Negri was sharing stories about working on the show and, of course, about Fred Rogers.

“They brought Fred over to WTAE where I was the musical director,” Negri told me in 2017. “He was going to start a ‘Mister Rogers’ Neighborhood’ for 15 minutes. It was a prototype of what the show became. He opened it up at the piano. Then he went via the trolley into the neighborhood. The station put me on the show to assist with the music.”

Negri said he already knew Rogers a bit from the early days of WQED.

“He worked with Josie Carey, who was a good friend of mine,” Negri said of Carey, who was a well-known host of children’s television shows. “We worked together very well.”

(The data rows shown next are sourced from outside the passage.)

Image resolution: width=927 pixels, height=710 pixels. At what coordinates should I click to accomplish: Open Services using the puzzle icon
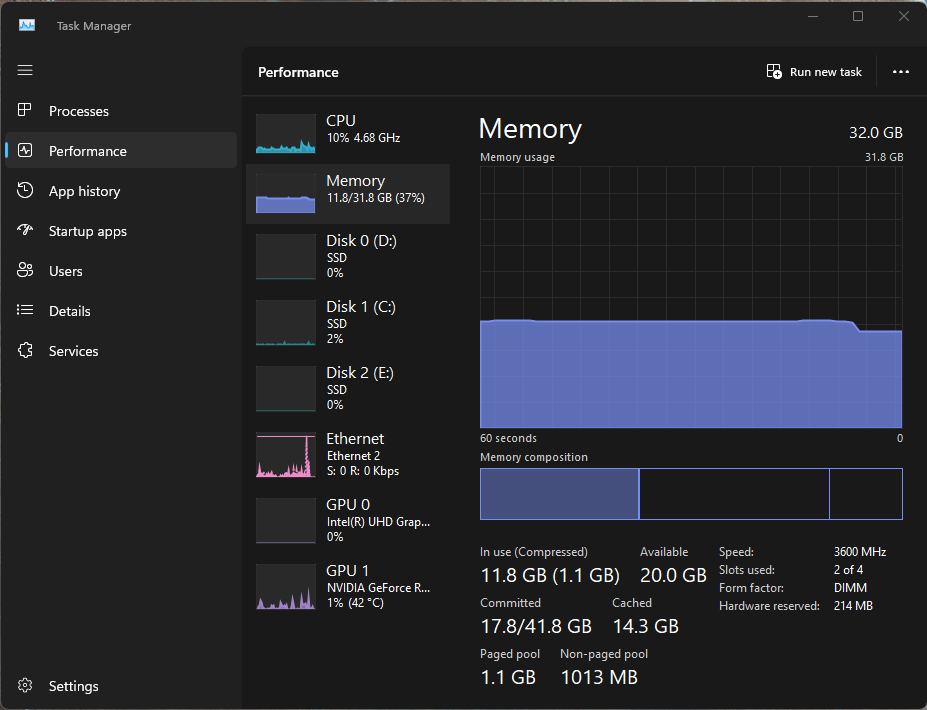[26, 351]
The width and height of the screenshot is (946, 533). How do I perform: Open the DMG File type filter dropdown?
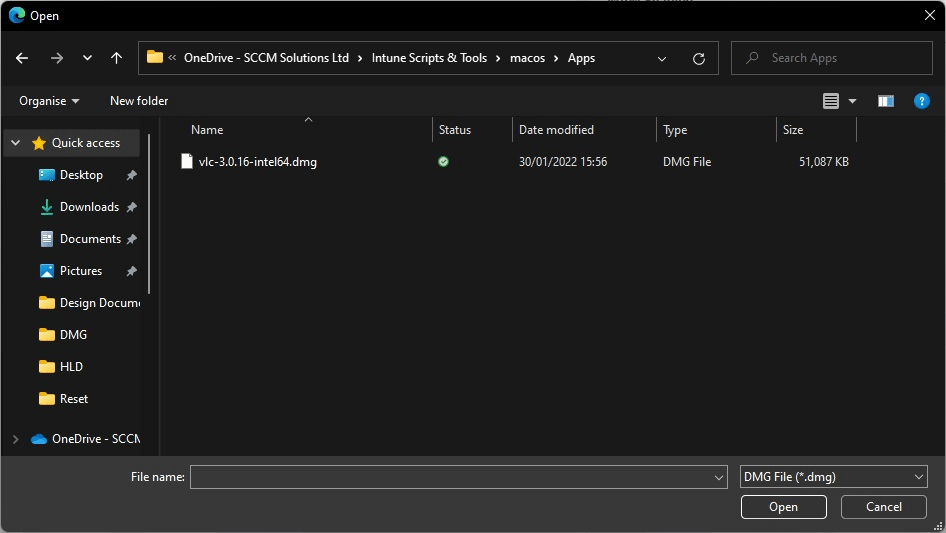[x=833, y=477]
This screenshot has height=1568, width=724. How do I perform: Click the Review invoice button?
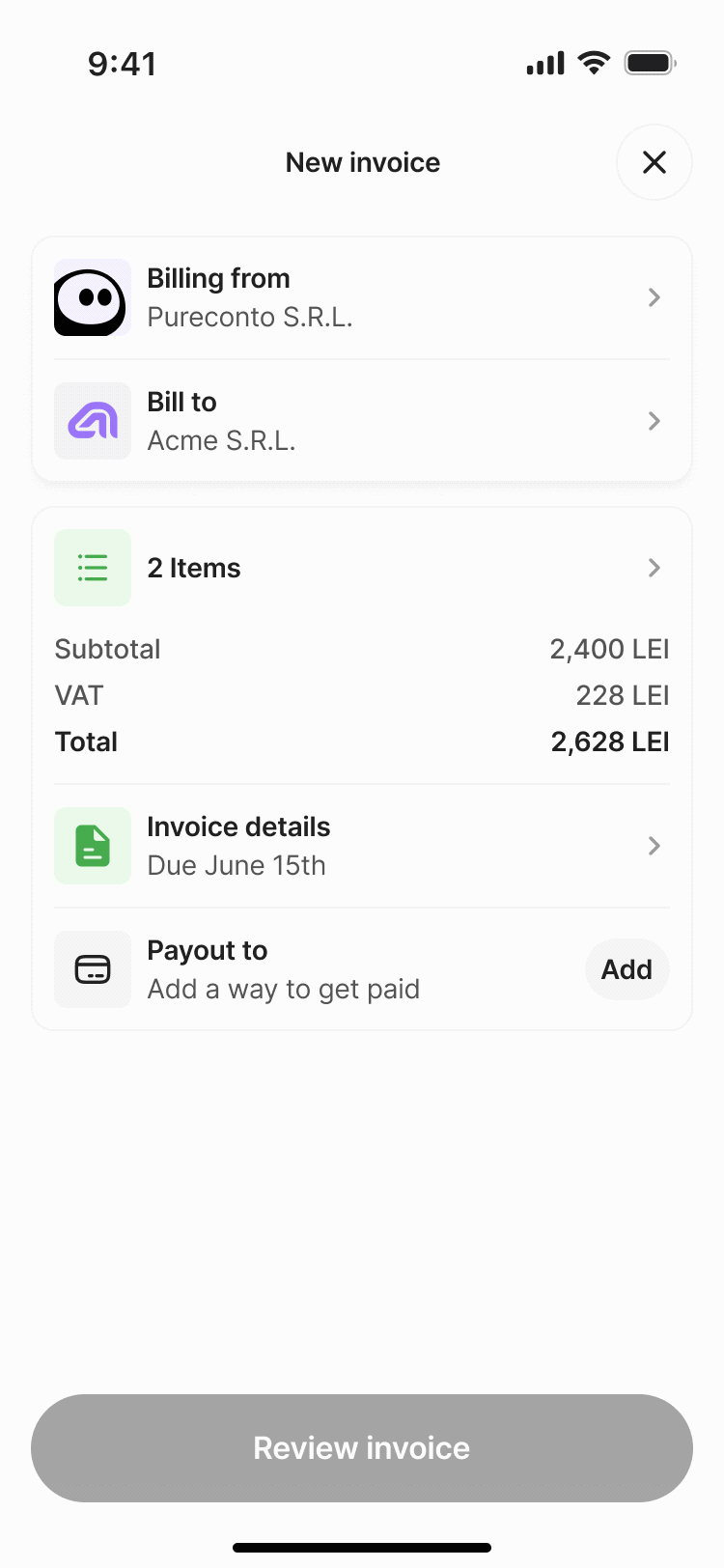pos(362,1448)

What began as a music role slowly became something more.

“Little by little, he would say to me, ‘Why don’t you walk around the neighborhood and talk to the puppets,’” Negri said. “That’s what Josie used to do in the old ‘Children’s Corner.’ So I would walk around and talk to King Friday and X the Owl, Lady Elaine Fairchilde. It was fun. He and I hit it off and the show was good.”

But Rogers, Negri recalled, resisted pressure to turn the show into something commercial.

“The sales department wanted him to sell products. And he didn’t like the products,” Negri said. “He wouldn’t sell GI Joe. He wouldn’t sell food he didn’t believe in, like cereal with sugar. So he fought with the sales department, and within six months he was out of there.”

A year later, Rogers called him.

“He said, ‘Would you like to be the handyman?’” Negri recalled. “I said, ‘I think you’re kidding. You’re picking the wrong guy.’ I wasn’t a good actor, and I wasn’t a handyman.”

He laughed when he told that story.

“It worked out alright,” he said.

It certainly did.

Negri remembered the guests, too.

“We had some wonderful guests,” he told me in 2017. “I remember the Wicked Witch of the West from ‘Oz,’ Big Bird.”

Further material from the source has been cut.